- **EXERCISE DATA**:
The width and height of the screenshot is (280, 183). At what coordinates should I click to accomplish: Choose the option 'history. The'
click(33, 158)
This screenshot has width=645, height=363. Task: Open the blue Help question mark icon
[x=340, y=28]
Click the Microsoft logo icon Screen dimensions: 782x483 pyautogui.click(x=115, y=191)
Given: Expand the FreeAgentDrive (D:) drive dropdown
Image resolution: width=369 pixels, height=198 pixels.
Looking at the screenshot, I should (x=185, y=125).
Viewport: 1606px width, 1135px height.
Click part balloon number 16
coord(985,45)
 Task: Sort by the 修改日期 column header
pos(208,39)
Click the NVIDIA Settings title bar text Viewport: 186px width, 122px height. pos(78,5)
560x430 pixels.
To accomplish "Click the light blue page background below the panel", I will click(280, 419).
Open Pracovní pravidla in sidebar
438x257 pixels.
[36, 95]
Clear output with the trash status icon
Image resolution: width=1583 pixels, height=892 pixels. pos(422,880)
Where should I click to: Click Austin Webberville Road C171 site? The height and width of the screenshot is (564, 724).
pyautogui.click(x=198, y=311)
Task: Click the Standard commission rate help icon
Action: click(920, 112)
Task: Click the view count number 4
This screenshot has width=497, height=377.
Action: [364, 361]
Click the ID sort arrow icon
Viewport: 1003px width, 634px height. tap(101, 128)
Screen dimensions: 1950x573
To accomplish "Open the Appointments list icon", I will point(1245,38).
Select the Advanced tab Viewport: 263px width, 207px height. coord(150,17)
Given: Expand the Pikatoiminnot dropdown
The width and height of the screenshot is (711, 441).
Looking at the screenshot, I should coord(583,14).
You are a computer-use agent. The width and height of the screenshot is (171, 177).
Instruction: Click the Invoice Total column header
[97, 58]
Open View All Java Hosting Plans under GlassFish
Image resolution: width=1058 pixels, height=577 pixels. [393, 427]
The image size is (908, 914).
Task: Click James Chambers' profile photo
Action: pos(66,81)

- **WRITTEN TASK**: Return these lines verbatim, with no changes.

- **SOLUTION TO THE EXERCISE**:
The width and height of the screenshot is (280, 183). At what coordinates should I click to accomplish: Choose the option 'history. The'
click(33, 158)
This screenshot has width=645, height=363. Task: Open the blue Help question mark icon
[x=340, y=28]
Click the Microsoft logo icon Screen dimensions: 782x483 pyautogui.click(x=115, y=191)
Given: Expand the FreeAgentDrive (D:) drive dropdown
Image resolution: width=369 pixels, height=198 pixels.
Looking at the screenshot, I should (x=185, y=125).
Viewport: 1606px width, 1135px height.
Click part balloon number 16
coord(985,45)
 Task: Sort by the 修改日期 column header
pos(208,39)
Click the NVIDIA Settings title bar text Viewport: 186px width, 122px height. pos(78,5)
560x430 pixels.
To accomplish "Click the light blue page background below the panel", I will click(280, 419).
Open Pracovní pravidla in sidebar
438x257 pixels.
[36, 95]
Clear output with the trash status icon
Image resolution: width=1583 pixels, height=892 pixels. pos(422,880)
Where should I click to: Click Austin Webberville Road C171 site? The height and width of the screenshot is (564, 724).
pyautogui.click(x=198, y=311)
Task: Click the Standard commission rate help icon
Action: click(920, 112)
Task: Click the view count number 4
This screenshot has width=497, height=377.
Action: [364, 361]
Click the ID sort arrow icon
Viewport: 1003px width, 634px height. tap(101, 128)
Screen dimensions: 1950x573
To accomplish "Open the Appointments list icon", I will point(1245,38).
Select the Advanced tab Viewport: 263px width, 207px height. coord(150,17)
Given: Expand the Pikatoiminnot dropdown
The width and height of the screenshot is (711, 441).
Looking at the screenshot, I should coord(583,14).
You are a computer-use agent. The width and height of the screenshot is (171, 177).
Instruction: Click the Invoice Total column header
[97, 58]
Open View All Java Hosting Plans under GlassFish
Image resolution: width=1058 pixels, height=577 pixels. [393, 427]
The image size is (908, 914).
Task: Click James Chambers' profile photo
Action: pos(66,81)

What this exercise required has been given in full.